**Quoted passage:**
Don't fight forces, use them R. Buckminster Fuller.

by rg (leopold dot lepster at google mail dot com) on Tue Nov 21st, 2006 at 09:28:20 AM EST
[ Parent ]
is always worst on the poor.
The rich have the instruments to protect themselves, not the poor.

Fighting inflation is one of the most important redistributive policies, thus my hawkish stance on ths ECB (with a wink to redstar, if around)

In the long run, we're all dead. John Maynard Keynes

by Jerome a Paris (etg@eurotrib.com) on Tue Nov 21st, 2006 at 09:36:51 AM EST
[ Parent ]
That's if you assume the poor are hurt through the value of their salaries and savings, not through the value of their debts.

Those whom the Gods wish to destroy They first make mad. -- Euripides
by Migeru (migeru at eurotrib dot com) on Tue Nov 21st, 2006 at 09:43:16 AM EST
[ Parent ]
We had a discussion on that with Migeru a few weeks ago. http://www.eurotrib.com/comments/2006/11/5/224337/782/9#9

We googled'up correlations. It appears inflation is very bad when it turns to hyper-inflation, but mild inflation has little redistributive impact. It can be good for the middle class with easy access to credit, by melting the debt (it helped most boomers of the now-industrialized nations after WWII), but does nothing for the very poor.

Upon thinking about it a little more, I came to the idea that it's may be inequality to access to the money supply, the other armed hand of the central bank. Many say the present bubble stems in part from the fed "printing money", increasing M3, etc.. So once there's so much money, all asset classes spike up - which is actually inflation, except it doesn't impact the retail sector. But honestly, retail isn't the main budget item of the middle class, it's by far the rent/mortgage for the housing, followed by the more or less compulsory savings for retirement (except with those crazy americans) - and if the assed where you put you're savings are spiking, you effectively suffer from strong inflation.

So the "real" inflation in the past years, taking into account those bubbling assets, has indeed been very hard to the people, much more than core price index would say. Net wages have eroded even worse than you argued in many passed comments. But this is a side note, back to my money supply idea...

**Data:**
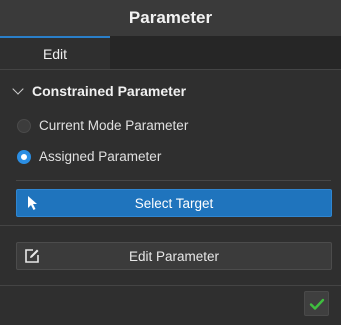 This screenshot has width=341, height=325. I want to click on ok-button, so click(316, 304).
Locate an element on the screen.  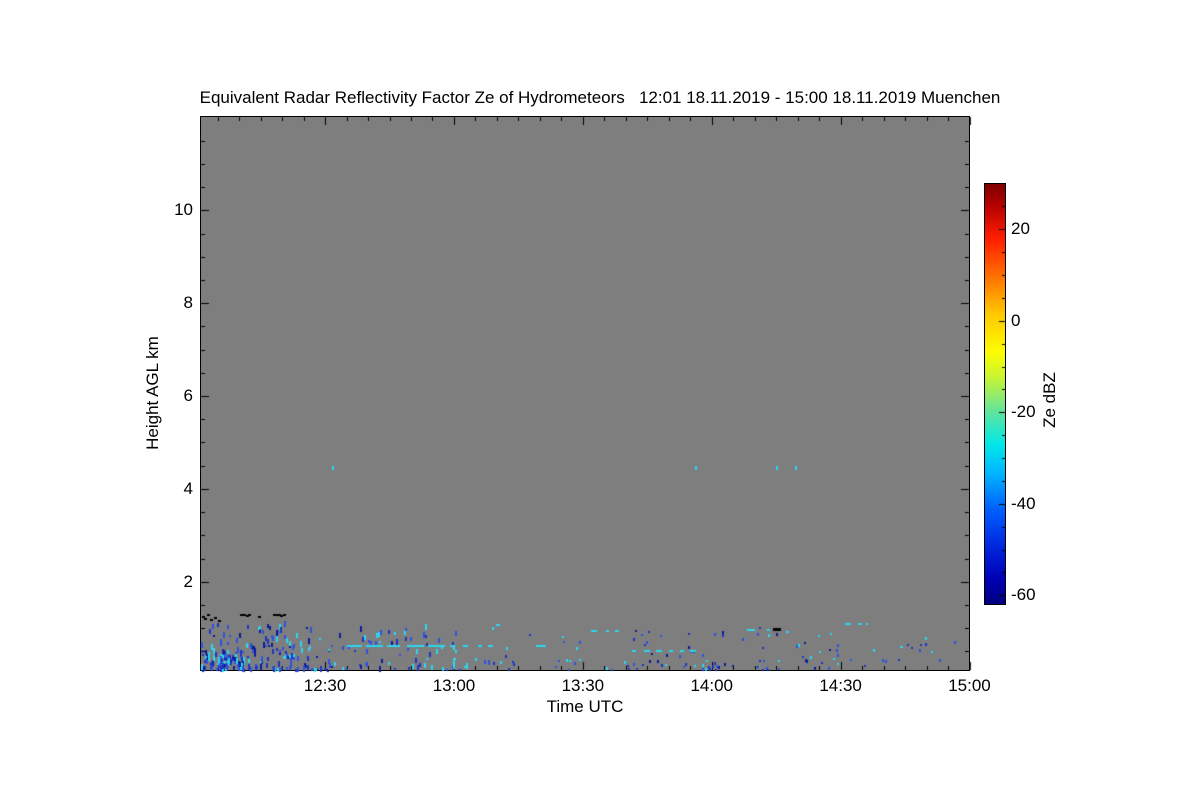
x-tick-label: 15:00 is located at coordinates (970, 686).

**Work order:** In the inflation discussion, why does the commenter conclude that the middle class effectively suffers from strong inflation even though asset price spikes do not affect the retail sector? Nothing in the listing is needed here.

**Response for this exercise:** Retail is not the main budget item of the middle class. Housing (rent or mortgage) is, followed by more or less compulsory retirement savings. When the assets where those savings go are spiking, people effectively suffer from strong inflation.